# Directions for this task:
Print the records below from the first line through the line containing "This screenshot has width=952, height=1256.", both included, word for word.

(Data entries)
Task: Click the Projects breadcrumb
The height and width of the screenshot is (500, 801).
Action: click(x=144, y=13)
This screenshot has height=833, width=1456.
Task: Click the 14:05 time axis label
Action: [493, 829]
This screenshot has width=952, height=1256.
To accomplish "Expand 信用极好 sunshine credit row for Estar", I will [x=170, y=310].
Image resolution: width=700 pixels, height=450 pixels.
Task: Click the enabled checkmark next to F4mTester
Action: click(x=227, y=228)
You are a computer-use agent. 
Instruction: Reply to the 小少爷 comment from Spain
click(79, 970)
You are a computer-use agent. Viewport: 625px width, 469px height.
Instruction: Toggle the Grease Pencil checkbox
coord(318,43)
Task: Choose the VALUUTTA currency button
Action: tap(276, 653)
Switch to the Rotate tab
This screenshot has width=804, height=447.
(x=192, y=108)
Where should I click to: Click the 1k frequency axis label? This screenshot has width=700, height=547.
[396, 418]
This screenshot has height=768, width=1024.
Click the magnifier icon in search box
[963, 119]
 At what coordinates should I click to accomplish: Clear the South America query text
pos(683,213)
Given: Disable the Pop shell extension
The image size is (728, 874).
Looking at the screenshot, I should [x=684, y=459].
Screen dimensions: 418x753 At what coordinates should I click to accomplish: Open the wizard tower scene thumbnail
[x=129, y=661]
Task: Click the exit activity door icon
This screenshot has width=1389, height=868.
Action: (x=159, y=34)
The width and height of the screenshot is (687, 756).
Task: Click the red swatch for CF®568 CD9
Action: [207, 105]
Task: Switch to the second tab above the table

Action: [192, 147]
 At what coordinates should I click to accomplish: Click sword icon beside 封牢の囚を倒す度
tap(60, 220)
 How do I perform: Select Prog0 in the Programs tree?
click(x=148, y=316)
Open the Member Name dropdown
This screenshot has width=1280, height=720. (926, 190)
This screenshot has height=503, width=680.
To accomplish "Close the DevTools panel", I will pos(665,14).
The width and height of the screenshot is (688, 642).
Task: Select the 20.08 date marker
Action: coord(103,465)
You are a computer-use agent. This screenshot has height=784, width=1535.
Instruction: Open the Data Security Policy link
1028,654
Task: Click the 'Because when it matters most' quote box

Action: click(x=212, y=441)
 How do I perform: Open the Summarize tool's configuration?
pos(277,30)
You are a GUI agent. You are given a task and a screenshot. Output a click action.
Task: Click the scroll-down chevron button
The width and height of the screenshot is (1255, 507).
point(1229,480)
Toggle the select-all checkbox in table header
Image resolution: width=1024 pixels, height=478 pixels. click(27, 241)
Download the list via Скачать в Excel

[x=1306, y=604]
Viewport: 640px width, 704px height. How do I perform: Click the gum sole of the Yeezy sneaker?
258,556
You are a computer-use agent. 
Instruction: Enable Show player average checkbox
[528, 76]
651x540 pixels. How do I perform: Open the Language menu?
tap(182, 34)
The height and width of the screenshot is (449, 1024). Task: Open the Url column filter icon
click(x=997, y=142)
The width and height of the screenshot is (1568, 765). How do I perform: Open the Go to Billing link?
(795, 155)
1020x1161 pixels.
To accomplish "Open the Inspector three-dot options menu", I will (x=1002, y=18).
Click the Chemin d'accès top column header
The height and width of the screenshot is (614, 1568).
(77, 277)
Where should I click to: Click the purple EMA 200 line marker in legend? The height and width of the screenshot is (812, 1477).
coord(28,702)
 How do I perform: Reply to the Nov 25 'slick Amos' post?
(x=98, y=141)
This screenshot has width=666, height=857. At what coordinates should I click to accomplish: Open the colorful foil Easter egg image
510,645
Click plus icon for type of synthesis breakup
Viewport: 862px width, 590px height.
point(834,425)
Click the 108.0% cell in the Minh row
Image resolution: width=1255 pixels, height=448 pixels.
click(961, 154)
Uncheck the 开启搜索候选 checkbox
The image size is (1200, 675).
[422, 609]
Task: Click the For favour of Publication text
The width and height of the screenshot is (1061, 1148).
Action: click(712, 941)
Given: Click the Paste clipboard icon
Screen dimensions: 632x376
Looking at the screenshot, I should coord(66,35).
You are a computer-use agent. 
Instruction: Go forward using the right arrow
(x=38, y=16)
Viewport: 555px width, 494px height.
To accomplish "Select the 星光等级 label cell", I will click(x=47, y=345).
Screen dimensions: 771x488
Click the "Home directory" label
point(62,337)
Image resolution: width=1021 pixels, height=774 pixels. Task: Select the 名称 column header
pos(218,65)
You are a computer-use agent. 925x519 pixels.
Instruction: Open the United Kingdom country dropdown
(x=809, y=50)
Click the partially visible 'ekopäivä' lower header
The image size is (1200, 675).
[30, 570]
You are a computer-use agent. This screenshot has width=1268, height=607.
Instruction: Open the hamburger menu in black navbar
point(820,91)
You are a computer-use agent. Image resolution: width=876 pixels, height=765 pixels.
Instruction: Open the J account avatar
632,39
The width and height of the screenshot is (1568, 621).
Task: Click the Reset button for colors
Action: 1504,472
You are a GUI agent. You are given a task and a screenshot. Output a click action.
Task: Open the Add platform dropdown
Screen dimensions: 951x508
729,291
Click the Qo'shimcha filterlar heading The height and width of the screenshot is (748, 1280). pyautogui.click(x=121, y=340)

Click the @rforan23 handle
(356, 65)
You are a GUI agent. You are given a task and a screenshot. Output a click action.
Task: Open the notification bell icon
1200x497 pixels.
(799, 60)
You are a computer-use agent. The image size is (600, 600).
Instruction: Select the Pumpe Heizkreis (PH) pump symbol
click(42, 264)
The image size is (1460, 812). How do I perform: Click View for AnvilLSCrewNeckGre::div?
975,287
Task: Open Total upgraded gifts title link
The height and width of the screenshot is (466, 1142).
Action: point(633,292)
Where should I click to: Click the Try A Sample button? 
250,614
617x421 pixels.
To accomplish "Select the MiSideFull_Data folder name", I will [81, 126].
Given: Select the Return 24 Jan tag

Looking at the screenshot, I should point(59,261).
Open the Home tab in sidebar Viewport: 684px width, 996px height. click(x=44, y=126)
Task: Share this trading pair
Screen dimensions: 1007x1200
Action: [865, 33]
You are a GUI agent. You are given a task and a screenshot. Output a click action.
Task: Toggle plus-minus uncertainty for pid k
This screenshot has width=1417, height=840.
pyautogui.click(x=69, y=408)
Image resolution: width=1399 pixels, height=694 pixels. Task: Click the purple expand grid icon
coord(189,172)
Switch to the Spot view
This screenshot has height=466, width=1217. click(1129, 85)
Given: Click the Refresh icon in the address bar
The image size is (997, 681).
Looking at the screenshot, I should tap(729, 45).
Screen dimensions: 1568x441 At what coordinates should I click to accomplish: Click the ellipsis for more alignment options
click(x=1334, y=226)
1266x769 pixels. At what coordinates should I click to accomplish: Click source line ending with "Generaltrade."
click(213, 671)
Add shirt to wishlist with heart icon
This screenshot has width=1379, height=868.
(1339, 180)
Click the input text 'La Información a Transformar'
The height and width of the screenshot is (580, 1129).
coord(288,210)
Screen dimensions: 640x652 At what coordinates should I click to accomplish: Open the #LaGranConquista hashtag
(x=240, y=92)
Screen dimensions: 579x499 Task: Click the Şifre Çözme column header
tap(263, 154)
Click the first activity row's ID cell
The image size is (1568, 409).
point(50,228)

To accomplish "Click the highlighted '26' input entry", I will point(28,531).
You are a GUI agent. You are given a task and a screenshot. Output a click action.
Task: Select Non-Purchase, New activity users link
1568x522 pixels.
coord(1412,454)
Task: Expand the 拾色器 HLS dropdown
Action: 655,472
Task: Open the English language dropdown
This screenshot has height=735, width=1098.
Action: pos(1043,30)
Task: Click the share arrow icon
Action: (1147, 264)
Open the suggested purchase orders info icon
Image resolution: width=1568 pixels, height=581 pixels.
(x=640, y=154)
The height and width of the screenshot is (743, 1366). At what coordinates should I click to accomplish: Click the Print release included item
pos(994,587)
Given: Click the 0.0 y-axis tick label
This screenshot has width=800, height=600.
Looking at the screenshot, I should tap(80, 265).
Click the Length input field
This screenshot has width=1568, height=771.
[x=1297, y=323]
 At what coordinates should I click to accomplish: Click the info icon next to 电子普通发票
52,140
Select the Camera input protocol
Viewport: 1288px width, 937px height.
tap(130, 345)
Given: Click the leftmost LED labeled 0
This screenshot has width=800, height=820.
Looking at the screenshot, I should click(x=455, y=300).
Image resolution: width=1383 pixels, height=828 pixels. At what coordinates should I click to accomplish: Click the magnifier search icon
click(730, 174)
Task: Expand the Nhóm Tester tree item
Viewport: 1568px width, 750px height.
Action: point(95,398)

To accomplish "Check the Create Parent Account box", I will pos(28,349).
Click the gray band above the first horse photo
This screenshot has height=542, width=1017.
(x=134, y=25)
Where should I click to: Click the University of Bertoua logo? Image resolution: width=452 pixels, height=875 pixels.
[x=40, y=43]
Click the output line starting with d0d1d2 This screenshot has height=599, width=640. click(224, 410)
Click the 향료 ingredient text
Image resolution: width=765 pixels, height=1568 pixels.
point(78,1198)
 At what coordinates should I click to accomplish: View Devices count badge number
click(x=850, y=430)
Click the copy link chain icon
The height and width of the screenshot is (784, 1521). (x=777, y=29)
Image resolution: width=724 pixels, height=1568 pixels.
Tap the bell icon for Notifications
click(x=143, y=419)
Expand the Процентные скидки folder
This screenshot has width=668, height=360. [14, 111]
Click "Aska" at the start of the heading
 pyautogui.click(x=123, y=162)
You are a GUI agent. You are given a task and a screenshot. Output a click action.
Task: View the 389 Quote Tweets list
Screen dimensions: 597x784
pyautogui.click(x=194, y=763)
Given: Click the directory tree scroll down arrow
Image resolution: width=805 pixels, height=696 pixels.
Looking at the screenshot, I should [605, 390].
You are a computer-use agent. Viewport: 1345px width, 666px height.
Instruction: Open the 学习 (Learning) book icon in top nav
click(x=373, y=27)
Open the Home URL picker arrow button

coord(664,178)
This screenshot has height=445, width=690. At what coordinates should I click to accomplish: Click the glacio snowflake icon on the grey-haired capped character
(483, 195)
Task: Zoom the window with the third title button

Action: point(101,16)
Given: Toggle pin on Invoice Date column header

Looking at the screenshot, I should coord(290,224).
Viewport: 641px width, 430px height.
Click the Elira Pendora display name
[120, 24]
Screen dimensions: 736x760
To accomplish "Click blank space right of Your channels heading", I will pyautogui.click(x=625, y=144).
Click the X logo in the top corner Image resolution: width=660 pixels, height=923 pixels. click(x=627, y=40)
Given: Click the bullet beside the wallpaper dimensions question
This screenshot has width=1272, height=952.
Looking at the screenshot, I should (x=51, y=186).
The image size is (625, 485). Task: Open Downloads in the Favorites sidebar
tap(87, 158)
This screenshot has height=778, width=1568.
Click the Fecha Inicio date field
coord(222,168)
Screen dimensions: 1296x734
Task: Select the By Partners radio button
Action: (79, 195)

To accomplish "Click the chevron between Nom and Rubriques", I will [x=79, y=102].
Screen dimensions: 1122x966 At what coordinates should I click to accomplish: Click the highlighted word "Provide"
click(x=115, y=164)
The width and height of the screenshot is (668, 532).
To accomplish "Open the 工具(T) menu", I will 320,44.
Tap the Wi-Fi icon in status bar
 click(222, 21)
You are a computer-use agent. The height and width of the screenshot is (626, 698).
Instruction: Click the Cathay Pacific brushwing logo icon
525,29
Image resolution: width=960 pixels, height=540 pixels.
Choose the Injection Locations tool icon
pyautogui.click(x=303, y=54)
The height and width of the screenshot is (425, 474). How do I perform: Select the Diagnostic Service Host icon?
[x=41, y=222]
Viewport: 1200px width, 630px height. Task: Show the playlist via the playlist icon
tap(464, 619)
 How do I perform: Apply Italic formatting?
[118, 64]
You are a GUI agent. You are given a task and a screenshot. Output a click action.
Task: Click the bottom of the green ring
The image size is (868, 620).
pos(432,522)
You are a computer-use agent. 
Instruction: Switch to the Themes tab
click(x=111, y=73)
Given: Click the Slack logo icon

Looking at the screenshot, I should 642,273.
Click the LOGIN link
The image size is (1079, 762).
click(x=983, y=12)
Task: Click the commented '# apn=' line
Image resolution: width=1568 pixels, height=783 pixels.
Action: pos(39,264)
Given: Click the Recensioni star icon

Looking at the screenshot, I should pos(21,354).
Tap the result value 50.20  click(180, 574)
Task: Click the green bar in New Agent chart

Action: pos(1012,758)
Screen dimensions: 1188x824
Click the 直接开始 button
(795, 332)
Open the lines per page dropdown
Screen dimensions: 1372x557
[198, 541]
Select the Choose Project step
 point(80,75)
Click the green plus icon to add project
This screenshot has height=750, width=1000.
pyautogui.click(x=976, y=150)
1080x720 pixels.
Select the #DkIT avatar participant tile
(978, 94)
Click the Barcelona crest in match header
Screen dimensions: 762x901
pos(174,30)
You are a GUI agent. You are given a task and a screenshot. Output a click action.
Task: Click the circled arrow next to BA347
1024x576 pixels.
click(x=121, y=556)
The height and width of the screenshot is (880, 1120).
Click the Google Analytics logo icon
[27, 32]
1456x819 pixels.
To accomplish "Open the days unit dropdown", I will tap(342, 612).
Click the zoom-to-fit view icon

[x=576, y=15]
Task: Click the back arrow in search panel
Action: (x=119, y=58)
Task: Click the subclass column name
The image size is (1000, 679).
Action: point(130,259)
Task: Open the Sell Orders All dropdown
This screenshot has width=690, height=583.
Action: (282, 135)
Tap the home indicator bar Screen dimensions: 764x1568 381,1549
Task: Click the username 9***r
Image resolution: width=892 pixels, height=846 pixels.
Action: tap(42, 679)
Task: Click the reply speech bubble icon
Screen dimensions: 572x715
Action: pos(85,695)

# Expected output:
Task: Click the Projects breadcrumb
The height and width of the screenshot is (500, 801).
Action: click(x=144, y=13)
This screenshot has height=833, width=1456.
Task: Click the 14:05 time axis label
Action: [493, 829]
This screenshot has width=952, height=1256.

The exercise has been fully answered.